Passando pela sala bagunçada com os papéis e pacotes de batata que ela e Max haviam comido na noite anterior, passou mais uma vez o cartão na sua porta e correu até seu criado-mudo para pegar seu remédio. Ela quase havia esquecido do remédio das 10hr.

Quando o despertador começou a tocar, ela relaxou e pegou a garrafinha de água e engoliu o remédio. O próximo tempo era de artes e começava em 20 min, então ela pegou sua mochila.

— Não acredito que você seja tão imprestável ao ponto de esquecer de tomar o próprio remédio. – Infelizmente, não dava para ter sorte em tudo na vida, então, quando saiu de seu quarto, a única pessoa que sabia do seu segredinho estava a esperando.

— Alguma coisa tem que me fornecer um pouco de ação por aqui, não é mesmo? – Ela sabia que Max não ia deixar passar batido, mas não custava tentar. Ela quis se socar por esquecer que ele tinha um tempo vago. – E imprestável é você que nem consegue tirar um 5 em música.

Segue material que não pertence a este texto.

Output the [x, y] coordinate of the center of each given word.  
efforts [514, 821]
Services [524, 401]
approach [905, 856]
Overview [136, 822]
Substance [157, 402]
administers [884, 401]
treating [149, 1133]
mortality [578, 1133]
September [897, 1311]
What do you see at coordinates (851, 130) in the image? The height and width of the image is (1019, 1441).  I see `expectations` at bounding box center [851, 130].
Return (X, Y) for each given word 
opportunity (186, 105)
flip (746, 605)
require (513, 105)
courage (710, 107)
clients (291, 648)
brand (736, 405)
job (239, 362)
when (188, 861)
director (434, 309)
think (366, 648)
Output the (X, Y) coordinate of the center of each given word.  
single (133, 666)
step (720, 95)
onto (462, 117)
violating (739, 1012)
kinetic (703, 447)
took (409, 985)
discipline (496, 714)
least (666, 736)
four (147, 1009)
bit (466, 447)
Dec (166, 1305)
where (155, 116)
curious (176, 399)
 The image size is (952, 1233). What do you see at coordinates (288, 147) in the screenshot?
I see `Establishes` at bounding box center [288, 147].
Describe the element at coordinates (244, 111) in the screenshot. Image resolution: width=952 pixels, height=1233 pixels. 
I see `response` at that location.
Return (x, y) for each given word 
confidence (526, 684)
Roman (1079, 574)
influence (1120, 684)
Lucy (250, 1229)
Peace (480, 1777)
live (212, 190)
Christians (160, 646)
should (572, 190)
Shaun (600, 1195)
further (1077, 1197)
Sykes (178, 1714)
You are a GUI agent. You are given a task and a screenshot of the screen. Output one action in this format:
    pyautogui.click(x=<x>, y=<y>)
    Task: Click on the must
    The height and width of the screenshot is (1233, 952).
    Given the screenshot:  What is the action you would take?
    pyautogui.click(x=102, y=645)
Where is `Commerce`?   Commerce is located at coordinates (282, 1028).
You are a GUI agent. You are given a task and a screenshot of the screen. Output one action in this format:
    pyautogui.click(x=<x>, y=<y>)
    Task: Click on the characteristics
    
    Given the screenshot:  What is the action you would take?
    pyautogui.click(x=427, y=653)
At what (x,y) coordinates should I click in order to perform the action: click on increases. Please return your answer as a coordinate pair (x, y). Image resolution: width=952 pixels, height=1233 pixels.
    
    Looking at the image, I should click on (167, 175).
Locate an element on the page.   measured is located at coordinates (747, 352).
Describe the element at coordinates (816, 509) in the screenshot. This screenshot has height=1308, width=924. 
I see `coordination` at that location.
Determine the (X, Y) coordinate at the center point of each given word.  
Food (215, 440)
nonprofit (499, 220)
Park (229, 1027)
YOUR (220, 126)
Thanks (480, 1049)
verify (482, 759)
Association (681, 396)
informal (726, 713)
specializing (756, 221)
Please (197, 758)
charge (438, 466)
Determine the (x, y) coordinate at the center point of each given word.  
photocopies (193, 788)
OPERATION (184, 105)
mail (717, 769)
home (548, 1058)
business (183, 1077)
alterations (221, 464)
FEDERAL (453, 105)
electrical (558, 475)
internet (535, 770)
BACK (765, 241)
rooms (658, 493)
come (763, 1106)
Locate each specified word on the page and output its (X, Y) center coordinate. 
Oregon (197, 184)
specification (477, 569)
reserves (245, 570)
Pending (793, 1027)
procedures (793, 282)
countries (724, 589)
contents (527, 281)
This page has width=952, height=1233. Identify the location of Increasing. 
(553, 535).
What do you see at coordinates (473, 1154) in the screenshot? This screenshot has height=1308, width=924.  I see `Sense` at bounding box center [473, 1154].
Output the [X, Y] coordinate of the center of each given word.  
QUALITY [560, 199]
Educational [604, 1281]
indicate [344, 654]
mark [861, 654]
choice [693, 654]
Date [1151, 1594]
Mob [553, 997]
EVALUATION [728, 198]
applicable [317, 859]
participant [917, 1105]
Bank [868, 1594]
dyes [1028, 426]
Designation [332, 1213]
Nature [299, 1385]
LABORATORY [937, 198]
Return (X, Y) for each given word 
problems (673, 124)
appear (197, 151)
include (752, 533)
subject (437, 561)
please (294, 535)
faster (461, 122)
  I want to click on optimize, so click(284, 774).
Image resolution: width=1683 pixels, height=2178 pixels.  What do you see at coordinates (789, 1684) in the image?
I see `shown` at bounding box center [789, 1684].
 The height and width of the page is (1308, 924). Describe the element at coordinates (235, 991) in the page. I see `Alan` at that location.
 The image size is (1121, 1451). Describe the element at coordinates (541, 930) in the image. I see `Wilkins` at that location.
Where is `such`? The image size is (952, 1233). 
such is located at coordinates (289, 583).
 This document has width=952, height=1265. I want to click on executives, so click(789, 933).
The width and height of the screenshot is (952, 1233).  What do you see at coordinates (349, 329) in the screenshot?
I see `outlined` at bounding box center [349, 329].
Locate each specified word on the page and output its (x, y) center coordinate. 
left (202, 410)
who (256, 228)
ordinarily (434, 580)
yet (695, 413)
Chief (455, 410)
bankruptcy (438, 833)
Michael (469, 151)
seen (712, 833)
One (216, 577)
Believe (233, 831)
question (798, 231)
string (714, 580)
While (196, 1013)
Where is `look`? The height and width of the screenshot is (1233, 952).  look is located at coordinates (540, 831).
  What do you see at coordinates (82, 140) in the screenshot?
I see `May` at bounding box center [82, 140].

— Sem tocar em assuntos do passado, por favor. Se você morrer, minha companheira de quarto será a Adrielle, então por favor, tome seu remédio direito.

— A importância que você me dá é encantadora, mas por favor, continue a fingir que não me conhece que eu continuo a viver. – disse passando por ele, sentindo os olhos dele nas suas costas.

Meri sabia que ela era relativamente bonita. Seus cabelos ruivos iam até o final das suas costas, ser baixinha e delicada a tornava um encanto, os olhos castanhos claros reluziam e sua pele era tão branca que até mesmo o mínimo de sol deixava marcas avermelhadas. E ela sabia que seu corpo não era dos piores.

Mas também estava bem ciente de que Max não era de se jogar fora. Ele tinha quase 1,80 de altura e seu cabelo preto era cortado que deixava só em cima grande o suficiente para cair na sua testa. Sem falar naquele maldito sorriso de lado. Meri tinha fé em Deus que por baixo da blusa havia um tanquinho, mas tinha que guardar seus pensamentos obscenos e substituí-lo pela sabedoria que a Seleção Artificial produzia (sua justificativa é que estava muito tempo sem sexo).

Depois de três semanas vivendo juntos, eles estabeleceram regras de convivência bem simples (na medida do possível):

1°. Nada de contato no exterior. Cada um por si, e mesmo que o quarto precisasse de alguma coisa urgente, não há nada que uma mensagem pelo WhatsApp não resolva.

2°. As maratonas de Star Wars e Harry Potter nas noites de quinta-feira são segredos de Estado.

3°. Nada de sexo no sofá (era um local sagrado).

4°. Mandar um F por mensagem caso estiver fazendo coisas impróprias para menores de 18 anos (sem ser no sofá).

5°. Quando levar amigos pro quarto, avisar para que não saia do quarto o outro, ou sair disfarçadamente.

6°. Nada de cuecas/calcinhas no box do banheiro.

7°. Nada de cuecas/calcinhas em lugares visíveis (incluindo o corpo).

8°. Sem festinhas (interprete como quiser).

9°. É ESTRITAMENTE PROIBIDA A ENTRADA DA ADRIELLE.

10°. Os segredos nunca devem ser contados, mesmo que seja o seu melhor amigo, mesmo que seja o Papa para realizar um milagre. Os segredos nunca devem ser contados.

Mas o maior segredo dos dois é que todas as regras existem com um único objetivo: ninguém, nem mesmo o diretor, pode saber que os dois são colegas de quarto.